═══ Material supplied ═══

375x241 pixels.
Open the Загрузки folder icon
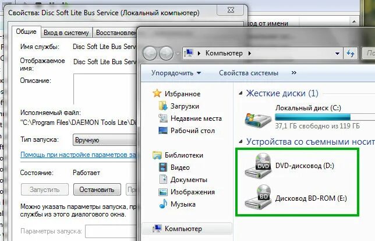(x=163, y=106)
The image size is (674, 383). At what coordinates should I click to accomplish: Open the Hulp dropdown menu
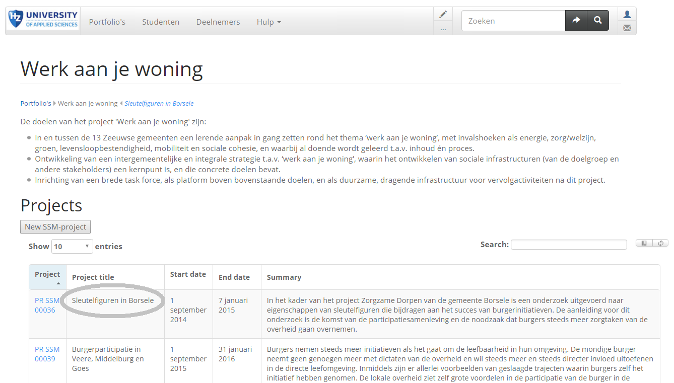point(268,22)
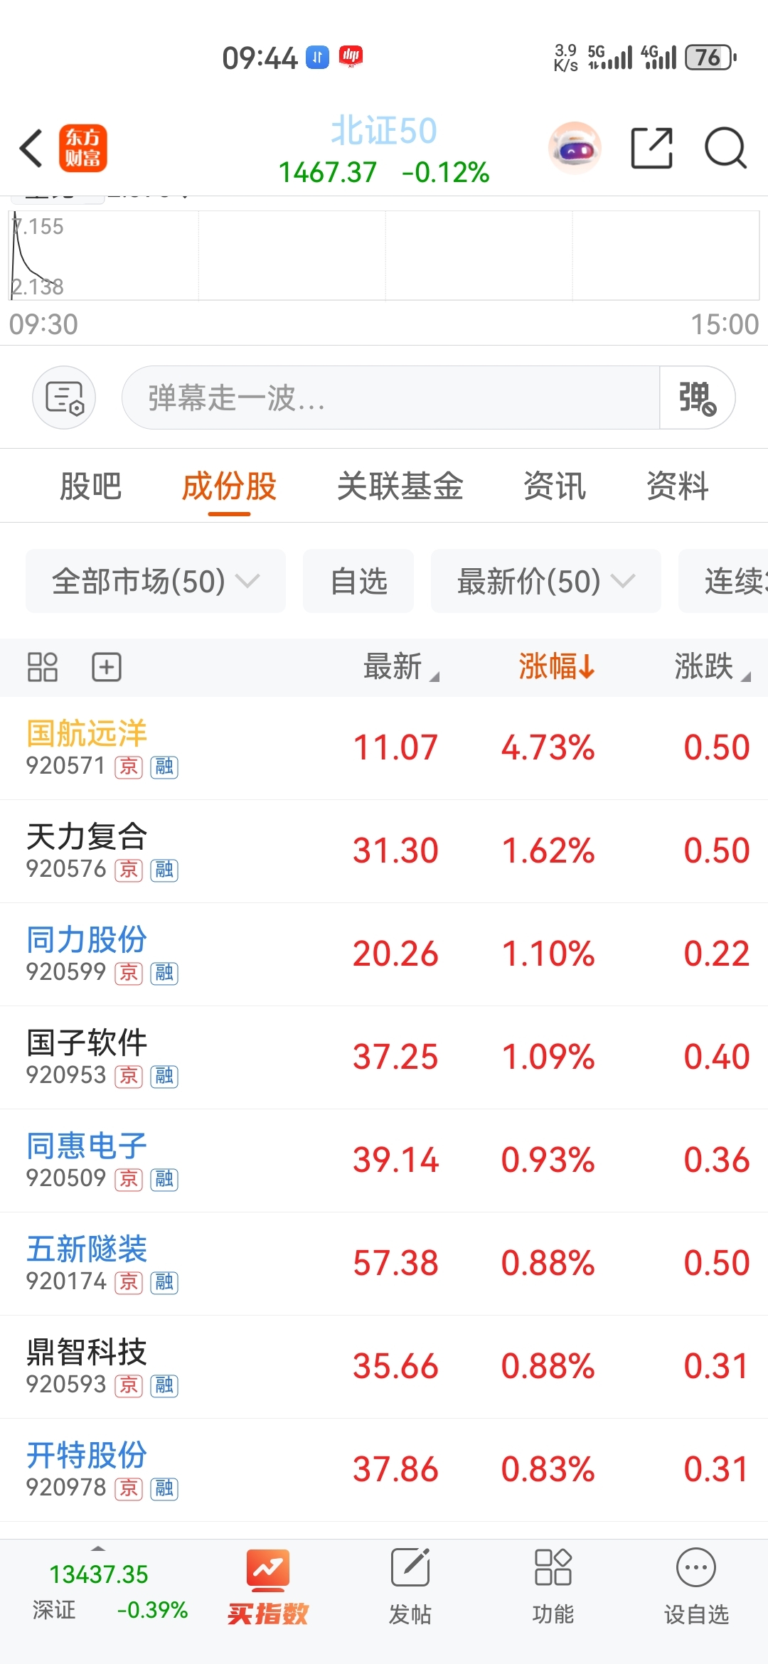Open the 关联基金 tab

pos(400,487)
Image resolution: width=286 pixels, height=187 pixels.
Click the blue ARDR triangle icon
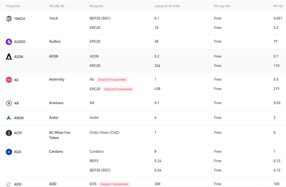[9, 118]
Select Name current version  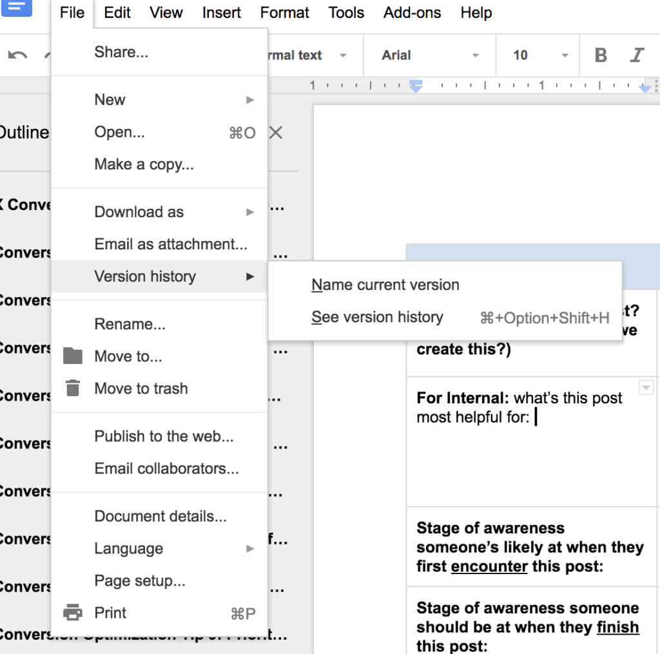click(385, 284)
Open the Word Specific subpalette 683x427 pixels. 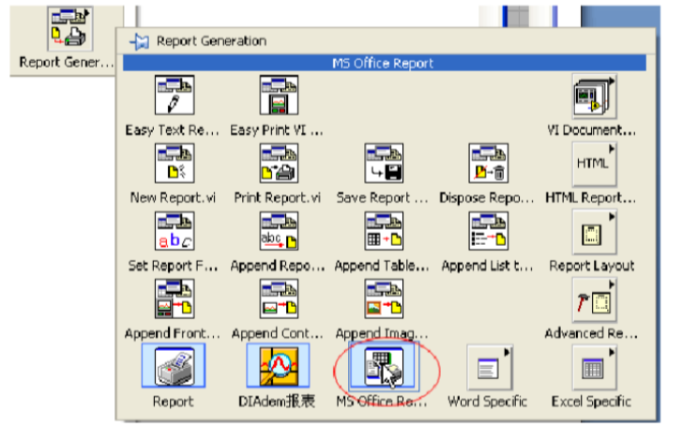pos(488,367)
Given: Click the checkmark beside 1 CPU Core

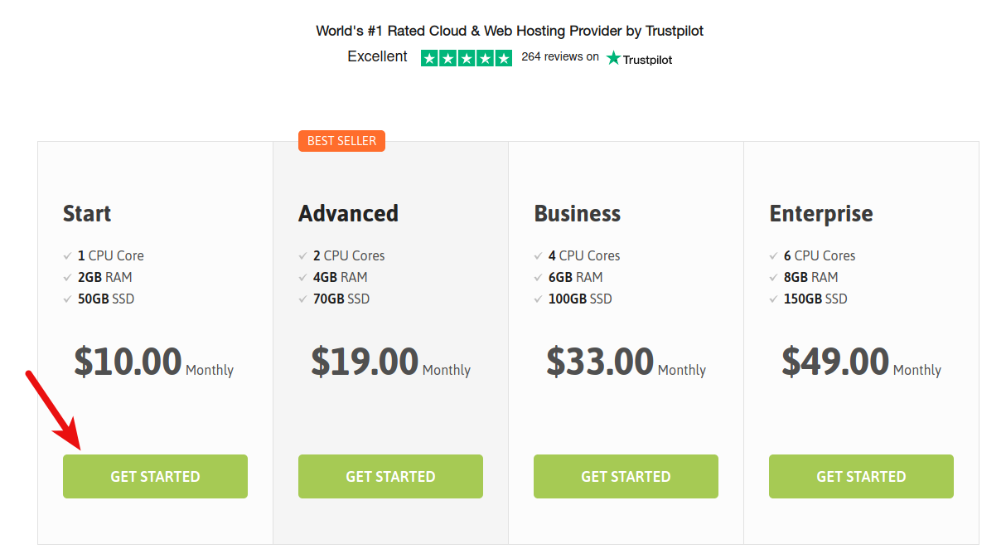Looking at the screenshot, I should tap(68, 256).
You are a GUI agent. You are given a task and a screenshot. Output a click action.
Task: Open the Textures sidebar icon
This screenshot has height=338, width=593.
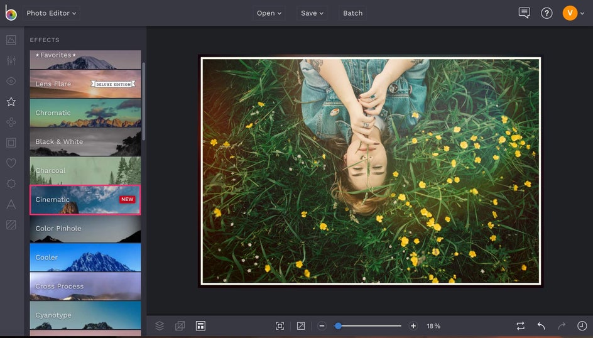[x=11, y=224]
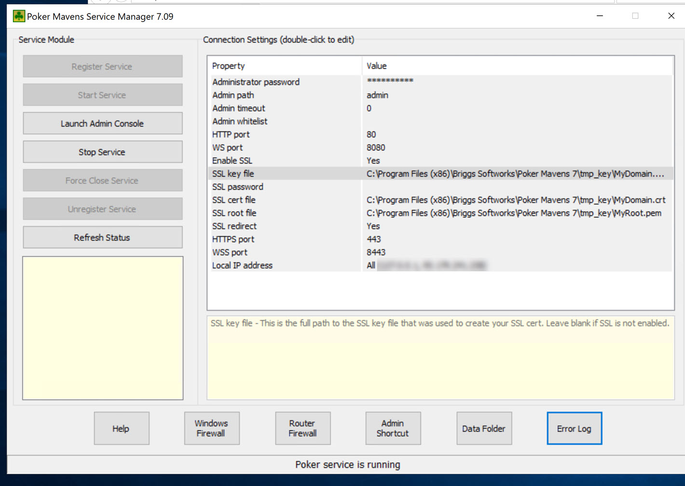The width and height of the screenshot is (685, 486).
Task: Click the Router Firewall button
Action: coord(302,428)
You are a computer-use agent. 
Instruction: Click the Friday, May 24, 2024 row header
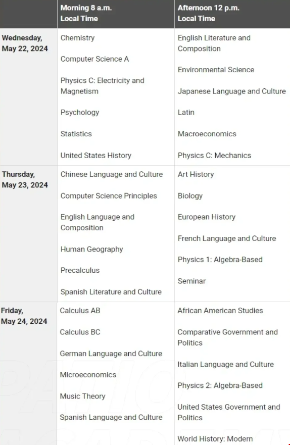coord(24,316)
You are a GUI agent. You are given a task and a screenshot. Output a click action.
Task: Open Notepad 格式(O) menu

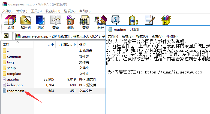142,36
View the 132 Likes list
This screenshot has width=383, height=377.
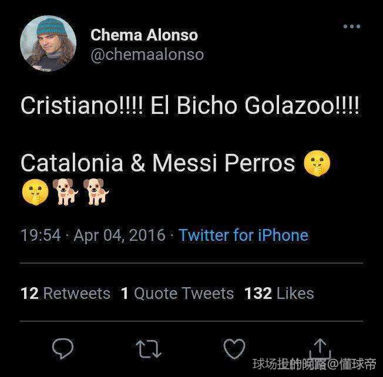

═══

→ **What this task involves**: After locating the line with "View the 132 Likes list" in the listing above, transcribe it and every line after it to the last, exactly, with no pictures.

→ **Answer to the problem**:
View the 132 Likes list
This screenshot has width=383, height=377.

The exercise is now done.